THE TASK: Repeat nothing but the lines below running from the one containing "Image resolution: width=936" to the one containing "Task: Open the actions". Keep both end lines.

Data records:
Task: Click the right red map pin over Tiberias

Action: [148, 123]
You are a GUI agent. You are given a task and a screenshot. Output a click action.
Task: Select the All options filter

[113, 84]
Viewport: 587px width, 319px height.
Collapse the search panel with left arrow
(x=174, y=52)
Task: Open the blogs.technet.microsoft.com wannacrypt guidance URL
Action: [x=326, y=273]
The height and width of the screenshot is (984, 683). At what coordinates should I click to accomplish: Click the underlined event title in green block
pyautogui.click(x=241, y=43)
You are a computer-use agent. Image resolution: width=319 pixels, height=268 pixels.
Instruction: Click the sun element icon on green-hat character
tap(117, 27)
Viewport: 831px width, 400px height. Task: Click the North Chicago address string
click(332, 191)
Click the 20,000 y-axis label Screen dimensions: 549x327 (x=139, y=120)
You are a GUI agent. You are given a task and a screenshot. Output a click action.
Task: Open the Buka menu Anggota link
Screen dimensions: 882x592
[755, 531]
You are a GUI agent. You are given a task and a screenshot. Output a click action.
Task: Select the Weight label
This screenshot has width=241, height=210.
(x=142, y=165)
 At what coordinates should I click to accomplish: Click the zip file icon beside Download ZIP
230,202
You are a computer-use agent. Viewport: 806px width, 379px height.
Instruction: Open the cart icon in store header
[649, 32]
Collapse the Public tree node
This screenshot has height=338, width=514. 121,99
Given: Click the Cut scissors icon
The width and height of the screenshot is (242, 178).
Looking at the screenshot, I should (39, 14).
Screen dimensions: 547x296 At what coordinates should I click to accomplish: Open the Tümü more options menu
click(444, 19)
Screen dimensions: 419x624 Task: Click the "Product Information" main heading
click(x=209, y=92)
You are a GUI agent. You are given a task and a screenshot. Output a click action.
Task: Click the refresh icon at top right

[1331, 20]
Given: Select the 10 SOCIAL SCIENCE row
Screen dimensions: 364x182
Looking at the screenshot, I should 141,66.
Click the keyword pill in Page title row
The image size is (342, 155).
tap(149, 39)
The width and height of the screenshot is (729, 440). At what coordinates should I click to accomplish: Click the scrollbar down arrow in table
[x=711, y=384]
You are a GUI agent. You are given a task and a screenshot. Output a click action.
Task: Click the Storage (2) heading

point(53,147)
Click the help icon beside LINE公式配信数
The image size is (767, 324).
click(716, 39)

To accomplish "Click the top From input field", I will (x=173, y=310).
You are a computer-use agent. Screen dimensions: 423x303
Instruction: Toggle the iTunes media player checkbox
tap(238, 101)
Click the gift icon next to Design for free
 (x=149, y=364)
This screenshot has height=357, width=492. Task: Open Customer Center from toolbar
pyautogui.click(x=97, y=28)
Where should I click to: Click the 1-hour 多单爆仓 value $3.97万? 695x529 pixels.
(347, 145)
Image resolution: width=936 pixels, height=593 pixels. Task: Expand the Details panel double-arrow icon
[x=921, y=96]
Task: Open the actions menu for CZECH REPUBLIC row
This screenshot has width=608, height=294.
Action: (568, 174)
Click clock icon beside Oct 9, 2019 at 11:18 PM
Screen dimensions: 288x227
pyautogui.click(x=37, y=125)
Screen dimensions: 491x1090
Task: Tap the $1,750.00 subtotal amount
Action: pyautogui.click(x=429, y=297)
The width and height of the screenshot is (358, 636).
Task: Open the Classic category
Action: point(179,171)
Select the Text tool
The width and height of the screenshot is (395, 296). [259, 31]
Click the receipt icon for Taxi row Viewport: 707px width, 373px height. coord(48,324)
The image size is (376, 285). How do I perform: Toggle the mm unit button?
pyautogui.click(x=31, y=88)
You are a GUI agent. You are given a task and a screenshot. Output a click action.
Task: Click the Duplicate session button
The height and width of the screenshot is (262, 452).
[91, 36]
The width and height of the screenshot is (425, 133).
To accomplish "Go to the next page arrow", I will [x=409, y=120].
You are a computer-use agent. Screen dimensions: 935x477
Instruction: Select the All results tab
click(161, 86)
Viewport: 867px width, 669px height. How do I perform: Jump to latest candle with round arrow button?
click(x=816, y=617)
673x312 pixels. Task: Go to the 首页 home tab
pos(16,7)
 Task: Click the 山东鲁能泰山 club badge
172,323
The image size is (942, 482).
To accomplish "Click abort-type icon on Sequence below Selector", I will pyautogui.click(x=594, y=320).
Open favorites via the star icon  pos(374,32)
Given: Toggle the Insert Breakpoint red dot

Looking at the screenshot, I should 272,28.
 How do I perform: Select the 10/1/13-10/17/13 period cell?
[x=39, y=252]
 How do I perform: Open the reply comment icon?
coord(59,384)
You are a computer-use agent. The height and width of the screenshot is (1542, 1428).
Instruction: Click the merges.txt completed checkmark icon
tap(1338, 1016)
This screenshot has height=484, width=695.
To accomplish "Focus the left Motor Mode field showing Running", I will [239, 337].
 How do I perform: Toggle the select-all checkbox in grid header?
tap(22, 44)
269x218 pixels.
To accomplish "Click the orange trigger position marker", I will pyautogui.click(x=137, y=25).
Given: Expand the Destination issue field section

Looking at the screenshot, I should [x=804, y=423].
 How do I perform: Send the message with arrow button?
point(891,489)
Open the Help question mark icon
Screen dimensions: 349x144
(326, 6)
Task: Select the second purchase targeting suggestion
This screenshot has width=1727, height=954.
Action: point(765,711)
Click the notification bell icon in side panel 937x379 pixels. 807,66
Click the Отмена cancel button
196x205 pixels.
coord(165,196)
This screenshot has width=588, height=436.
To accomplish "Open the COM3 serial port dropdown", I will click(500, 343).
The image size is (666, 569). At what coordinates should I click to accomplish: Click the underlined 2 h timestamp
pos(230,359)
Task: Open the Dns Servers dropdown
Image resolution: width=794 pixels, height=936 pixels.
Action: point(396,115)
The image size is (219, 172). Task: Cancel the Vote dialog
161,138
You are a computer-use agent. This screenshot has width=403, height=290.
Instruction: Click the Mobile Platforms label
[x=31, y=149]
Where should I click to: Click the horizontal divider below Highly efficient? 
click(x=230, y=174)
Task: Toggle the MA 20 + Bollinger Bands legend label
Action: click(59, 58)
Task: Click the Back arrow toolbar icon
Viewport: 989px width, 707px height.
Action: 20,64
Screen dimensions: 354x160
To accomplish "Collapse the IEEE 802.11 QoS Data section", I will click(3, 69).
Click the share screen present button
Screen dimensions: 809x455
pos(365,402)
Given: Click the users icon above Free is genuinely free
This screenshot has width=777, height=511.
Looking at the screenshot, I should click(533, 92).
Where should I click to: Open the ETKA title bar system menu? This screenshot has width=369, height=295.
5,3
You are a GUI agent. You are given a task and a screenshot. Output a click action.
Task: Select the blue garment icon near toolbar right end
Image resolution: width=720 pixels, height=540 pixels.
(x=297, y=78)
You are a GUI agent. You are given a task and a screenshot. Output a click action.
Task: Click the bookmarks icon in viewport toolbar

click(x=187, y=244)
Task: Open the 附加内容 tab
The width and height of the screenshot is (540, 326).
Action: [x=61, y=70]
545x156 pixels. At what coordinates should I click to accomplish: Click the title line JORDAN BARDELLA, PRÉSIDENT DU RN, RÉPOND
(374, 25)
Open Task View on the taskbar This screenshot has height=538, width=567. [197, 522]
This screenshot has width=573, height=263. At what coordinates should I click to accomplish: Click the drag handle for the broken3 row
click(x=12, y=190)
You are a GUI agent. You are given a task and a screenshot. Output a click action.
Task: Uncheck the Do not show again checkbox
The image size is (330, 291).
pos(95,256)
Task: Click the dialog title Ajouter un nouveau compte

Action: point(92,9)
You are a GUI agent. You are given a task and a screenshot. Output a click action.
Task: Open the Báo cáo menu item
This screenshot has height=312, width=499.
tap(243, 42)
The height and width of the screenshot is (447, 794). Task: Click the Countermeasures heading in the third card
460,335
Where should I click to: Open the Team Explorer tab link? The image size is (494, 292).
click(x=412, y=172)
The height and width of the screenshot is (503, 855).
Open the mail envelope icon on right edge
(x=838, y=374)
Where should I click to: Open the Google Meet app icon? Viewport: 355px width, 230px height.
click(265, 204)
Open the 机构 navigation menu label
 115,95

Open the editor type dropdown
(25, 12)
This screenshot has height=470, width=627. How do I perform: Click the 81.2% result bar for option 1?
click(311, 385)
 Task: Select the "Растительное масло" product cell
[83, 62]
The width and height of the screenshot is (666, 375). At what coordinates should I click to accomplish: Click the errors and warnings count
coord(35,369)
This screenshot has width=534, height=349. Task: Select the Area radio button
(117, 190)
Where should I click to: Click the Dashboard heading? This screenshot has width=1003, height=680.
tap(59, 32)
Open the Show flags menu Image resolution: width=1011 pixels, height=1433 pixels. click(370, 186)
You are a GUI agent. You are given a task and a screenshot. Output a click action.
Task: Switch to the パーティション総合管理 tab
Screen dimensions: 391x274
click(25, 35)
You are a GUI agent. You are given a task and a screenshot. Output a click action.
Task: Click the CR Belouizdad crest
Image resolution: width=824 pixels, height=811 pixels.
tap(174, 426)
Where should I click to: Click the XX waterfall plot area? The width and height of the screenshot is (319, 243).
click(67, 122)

ANSWER TO THIS TASK:
Image resolution: width=936 pixels, height=593 pixels. Task: Expand the Details panel double-arrow icon
[x=921, y=96]
Task: Open the actions menu for CZECH REPUBLIC row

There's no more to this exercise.